# Miracle grow



## kingken (Apr 18, 2010)

If I were to grow some plants in a small tank with miracle grow, without any fish, would they be safe to then move into a different tank once grown?
I'm trying to get my 29gal nice and green, but I can't afford good substrate for awhile, so I'm trying to think of a way to do it verryy cheap. (mother already has miracle grow in the basement)


----------



## davemonkey (Mar 29, 2008)

Yes, just rinse them off. But then you'll have to decide how you're going to keep the plants alive/healthy in the other tank.


----------



## kingken (Apr 18, 2010)

Awesome, thanks a lot =D


----------



## ddavila06 (Jan 31, 2009)

you can also try this: http://gwapa.org/wordpress/articles/mineralized-soil-substrate/

i havent done it myself but i know a lot of people who have been very sucesfull


----------



## alpha_betta (Apr 28, 2010)

ddavila06 said:


> you can also try this: http://gwapa.org/wordpress/articles/mineralized-soil-substrate/


Nice article, thanks for linking, that is a lot easier then the one I found at the Krib which had directions for finding sandy loam and getting it tested for proper nutrients... and many other steps that I can not remember.


----------



## Bunnie1978 (Sep 29, 2009)

I use miracle grow organic capped with gravel... it's a pretty common method... Diana Walstead style.

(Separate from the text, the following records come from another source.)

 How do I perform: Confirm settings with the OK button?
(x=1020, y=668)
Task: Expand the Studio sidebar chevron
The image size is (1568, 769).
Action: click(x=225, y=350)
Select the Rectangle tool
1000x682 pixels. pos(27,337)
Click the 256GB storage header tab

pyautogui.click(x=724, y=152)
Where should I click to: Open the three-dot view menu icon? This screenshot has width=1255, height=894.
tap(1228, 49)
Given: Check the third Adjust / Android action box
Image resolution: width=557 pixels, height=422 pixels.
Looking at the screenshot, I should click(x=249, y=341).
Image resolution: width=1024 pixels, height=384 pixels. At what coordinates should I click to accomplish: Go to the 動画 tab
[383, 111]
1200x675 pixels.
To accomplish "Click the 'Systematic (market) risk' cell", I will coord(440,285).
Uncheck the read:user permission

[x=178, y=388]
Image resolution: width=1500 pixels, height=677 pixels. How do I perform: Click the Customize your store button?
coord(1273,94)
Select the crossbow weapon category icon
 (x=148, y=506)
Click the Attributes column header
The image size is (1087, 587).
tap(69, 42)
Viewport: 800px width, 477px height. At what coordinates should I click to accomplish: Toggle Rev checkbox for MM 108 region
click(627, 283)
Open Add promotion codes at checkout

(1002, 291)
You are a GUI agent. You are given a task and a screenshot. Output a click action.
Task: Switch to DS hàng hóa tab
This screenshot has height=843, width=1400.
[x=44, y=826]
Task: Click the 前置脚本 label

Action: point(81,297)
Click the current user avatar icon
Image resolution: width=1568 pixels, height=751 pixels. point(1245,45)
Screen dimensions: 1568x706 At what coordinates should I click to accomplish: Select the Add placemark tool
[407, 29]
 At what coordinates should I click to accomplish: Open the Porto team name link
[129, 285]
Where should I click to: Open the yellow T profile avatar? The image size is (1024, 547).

Works awesome!


----------



## ddavila06 (Jan 31, 2009)

alpha_betta said:


> Nice article, thanks for linking, that is a lot easier then the one I found at the Krib which had directions for finding sandy loam and getting it tested for proper nutrients... and many other steps that I can not remember.


Thanks to the GWAPA guys for coming up with it, i only passed it along


----------